Over at Philosophy Hurts Your Head, Sam has a post about how one can’t be mistaken about being in pain.
Though I’m not a physicalist, and don’t equate the pain with c-fibers firing, or something like that, I’m believe that one can have illusion of pain (in the finger, head, or wherever).
I think it is unproblematic that there is difference between seeing a rabbit, and illusion of seeing a rabbit. While the two cases might be indistinguishable for the person in certain moment (and really, that is what makes it illusion), the claim that we are not actually seeing a rabbit when there is an illusion, has a clear sense.
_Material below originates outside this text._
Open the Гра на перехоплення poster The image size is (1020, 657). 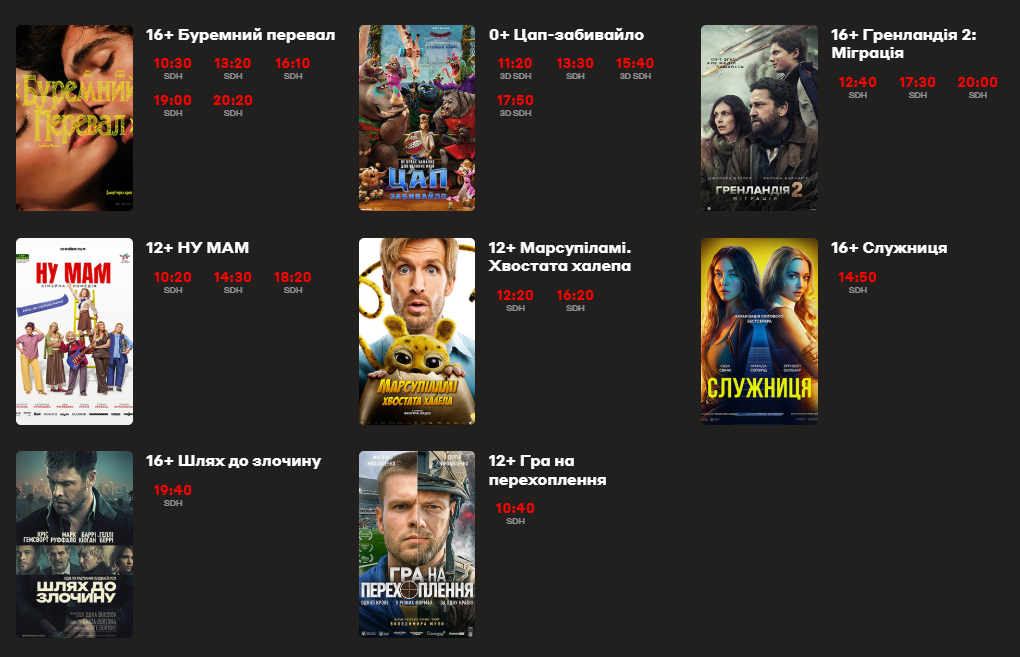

Now, we might be inclined to say, that in cases of colors, the situation is different. But really when talking about colors we distinguish a thing being red, and thing appearing red. So it can’t be that we use “red” for the qualia itself (let’s put aside the issue if we need to assume qualia as entities or not). We don’t say that white ball under red light is red. We say that it is a white ball, and that we just have illusion of it being red. We speak of the “red qualia” only when we assume that the appearing same of those two (a red thing and white thing under red light) is due to there being some “qualia” entities which are same in both cases.
In this way, we make distinction between ‘is’ and ‘appears’ for rabbits, colors, voices, and so on. We use the words simpliciter to refer to the things, and we may use them combined with ‘qualia’ (e.g. ‘red qualia’, ‘rabbit qualia’ etc…) for theoretical entities which we assume in order to explain sameness of experience.
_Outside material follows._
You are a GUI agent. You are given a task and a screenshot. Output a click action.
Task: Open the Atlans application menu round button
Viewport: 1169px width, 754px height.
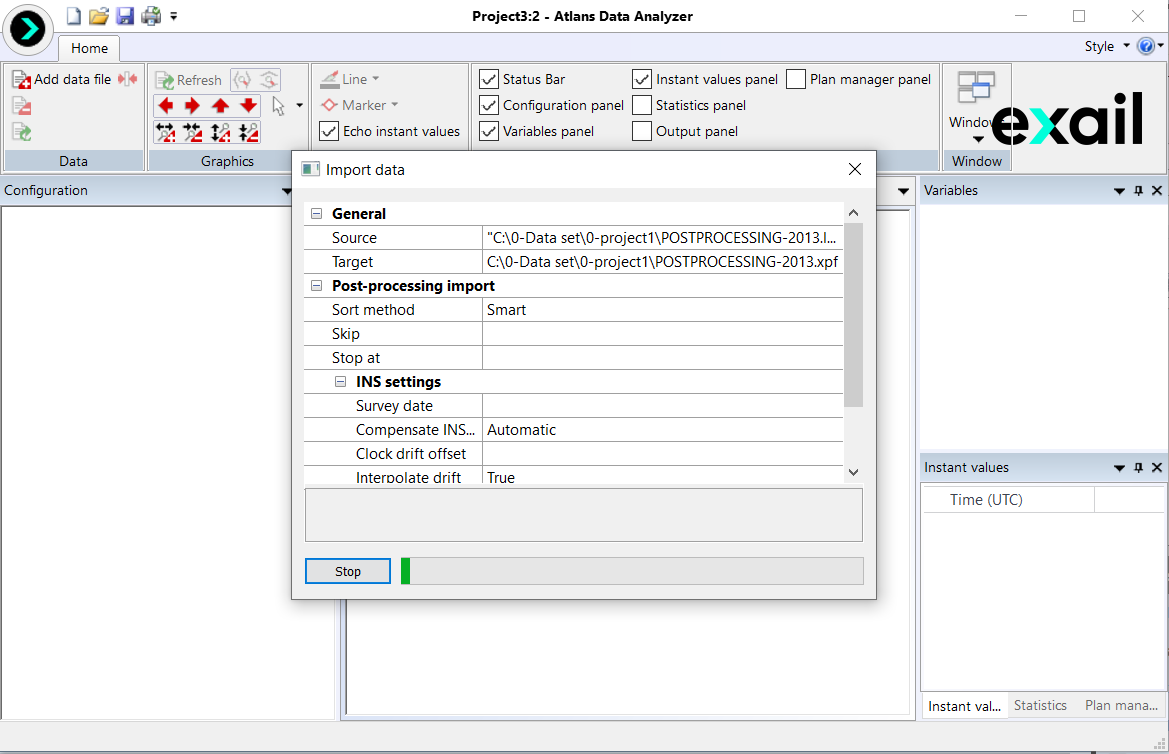[x=29, y=29]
So, now the question is, why would ‘pain’ be special case? Why would we wouldn’t use the word for the thing itself (e.g. pain the finger), accept that there is possibilities of illusions of pain, and if we are inclined to certain theory, speak of ‘pain qualia’ as entities which explain our inability to distinguish the pain from illusion of pain.
One reason we might treat ‘pain’ as a special case is because in those other cases, we have witnessed situations where we are under such illusion, but it is pretty easy to change the context somehow and “break the illusion”. But in case of a pain, we seem not to encounter such “appearance” situations.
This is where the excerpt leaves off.